When a patient is first diagnosed with CDAD, antibiotics are used for treatment. After two or more recurrences, antibiotics usually are not helpful. Because the diversity of their microbiome—the good bacteria in the intestines—is reduced, a repletion of this good bacteria (or bacterial flora) is required for a cure. Currently, the only effective way to re-establish bacterial flora is the fecal microbial transplantation (FMT). In FMT, bacteria is isolated from the stool of a healthy patient and put into the lower intestine of the person with recurrent CDAD, in one single treatment. The success rate is more than 70 percent with recoveries that persist, and there are no known complications of FMT, although treated patients and donors are followed to ensure safety of the treatment.

“It’s our hope that our FMT program being developed here at St. Luke’s will lead to new treatments for this life-threatening condition,” said Dr. DuPont. “My hope is that we can begin to encourage more healthy individuals to become fecal donors, for the patients that need this procedure.”

St.

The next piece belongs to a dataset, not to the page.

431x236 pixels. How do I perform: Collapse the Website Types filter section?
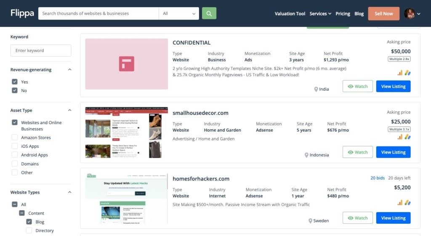click(69, 192)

Luke's Medical Center and The University of Texas School of Public Health are working together to develop an FMT program to treat patients with refractory & recurrent CDAD. People with chronic diarrhea from CDAD can contact St. Luke’s FMT program at 832-355-4122 to learn about the program and to see if they qualify.

If the patient qualifies for the program by having three or more bouts of CDAD, an appointment is scheduled with the program directors. St. Luke's has been working with payers and most are willing to recognize FMT as appropriate treatment for this condition.